» **Goal of the exercise**
Reproduce the material below in full, swapping "Submit Feedback" for "Send Feedback" and leaving every other line and character unchanged.

» **Extracted material**
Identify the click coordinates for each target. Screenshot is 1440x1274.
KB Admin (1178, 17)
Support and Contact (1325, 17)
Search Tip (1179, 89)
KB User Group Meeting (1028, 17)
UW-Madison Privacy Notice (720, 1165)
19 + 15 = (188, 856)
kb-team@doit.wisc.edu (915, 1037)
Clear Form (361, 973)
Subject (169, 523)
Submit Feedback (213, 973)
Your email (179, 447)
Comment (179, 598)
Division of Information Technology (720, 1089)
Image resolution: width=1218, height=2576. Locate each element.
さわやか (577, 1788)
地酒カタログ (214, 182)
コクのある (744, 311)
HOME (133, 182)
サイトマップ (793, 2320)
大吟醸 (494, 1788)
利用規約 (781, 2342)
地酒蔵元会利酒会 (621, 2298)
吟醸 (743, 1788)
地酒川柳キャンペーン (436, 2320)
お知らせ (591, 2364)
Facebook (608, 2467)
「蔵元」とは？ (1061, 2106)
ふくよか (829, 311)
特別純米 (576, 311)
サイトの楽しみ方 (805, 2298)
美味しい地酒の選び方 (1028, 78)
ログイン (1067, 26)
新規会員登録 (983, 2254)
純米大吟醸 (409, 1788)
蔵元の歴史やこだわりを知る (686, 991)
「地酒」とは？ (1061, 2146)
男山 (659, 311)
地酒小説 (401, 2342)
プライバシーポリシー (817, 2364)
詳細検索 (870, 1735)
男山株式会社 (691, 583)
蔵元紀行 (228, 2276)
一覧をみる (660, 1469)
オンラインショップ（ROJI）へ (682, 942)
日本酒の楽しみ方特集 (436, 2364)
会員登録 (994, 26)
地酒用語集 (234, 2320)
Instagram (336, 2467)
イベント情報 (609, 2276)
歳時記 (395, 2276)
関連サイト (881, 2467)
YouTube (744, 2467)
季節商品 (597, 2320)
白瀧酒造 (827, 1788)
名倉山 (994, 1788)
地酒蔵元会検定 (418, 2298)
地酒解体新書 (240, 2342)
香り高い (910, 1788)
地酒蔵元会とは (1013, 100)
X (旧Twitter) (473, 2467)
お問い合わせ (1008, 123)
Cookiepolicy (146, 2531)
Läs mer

» **The response**
Identify the click coordinates for each target. Screenshot is 1440x1274.
KB Admin (1178, 17)
Support and Contact (1325, 17)
Search Tip (1179, 89)
KB User Group Meeting (1028, 17)
UW-Madison Privacy Notice (720, 1165)
19 + 15 = (188, 856)
kb-team@doit.wisc.edu (915, 1037)
Clear Form (361, 973)
Subject (169, 523)
Send Feedback (213, 973)
Your email (179, 447)
Comment (179, 598)
Division of Information Technology (720, 1089)
Image resolution: width=1218, height=2576. Locate each element.
さわやか (577, 1788)
地酒カタログ (214, 182)
コクのある (744, 311)
HOME (133, 182)
サイトマップ (793, 2320)
大吟醸 (494, 1788)
利用規約 (781, 2342)
地酒蔵元会利酒会 (621, 2298)
吟醸 (743, 1788)
地酒川柳キャンペーン (436, 2320)
お知らせ (591, 2364)
Facebook (608, 2467)
「蔵元」とは？ (1061, 2106)
ふくよか (829, 311)
特別純米 (576, 311)
サイトの楽しみ方 (805, 2298)
美味しい地酒の選び方 (1028, 78)
ログイン (1067, 26)
新規会員登録 (983, 2254)
純米大吟醸 (409, 1788)
蔵元の歴史やこだわりを知る (686, 991)
「地酒」とは？ (1061, 2146)
男山 (659, 311)
地酒小説 (401, 2342)
プライバシーポリシー (817, 2364)
詳細検索 (870, 1735)
男山株式会社 (691, 583)
蔵元紀行 (228, 2276)
一覧をみる (660, 1469)
オンラインショップ（ROJI）へ (682, 942)
日本酒の楽しみ方特集 (436, 2364)
会員登録 (994, 26)
地酒用語集 (234, 2320)
Instagram (336, 2467)
イベント情報 (609, 2276)
歳時記 (395, 2276)
関連サイト (881, 2467)
YouTube (744, 2467)
季節商品 (597, 2320)
白瀧酒造 (827, 1788)
名倉山 (994, 1788)
地酒蔵元会検定 (418, 2298)
地酒解体新書 (240, 2342)
香り高い (910, 1788)
地酒蔵元会とは (1013, 100)
X (旧Twitter) (473, 2467)
お問い合わせ (1008, 123)
Cookiepolicy (146, 2531)
Läs mer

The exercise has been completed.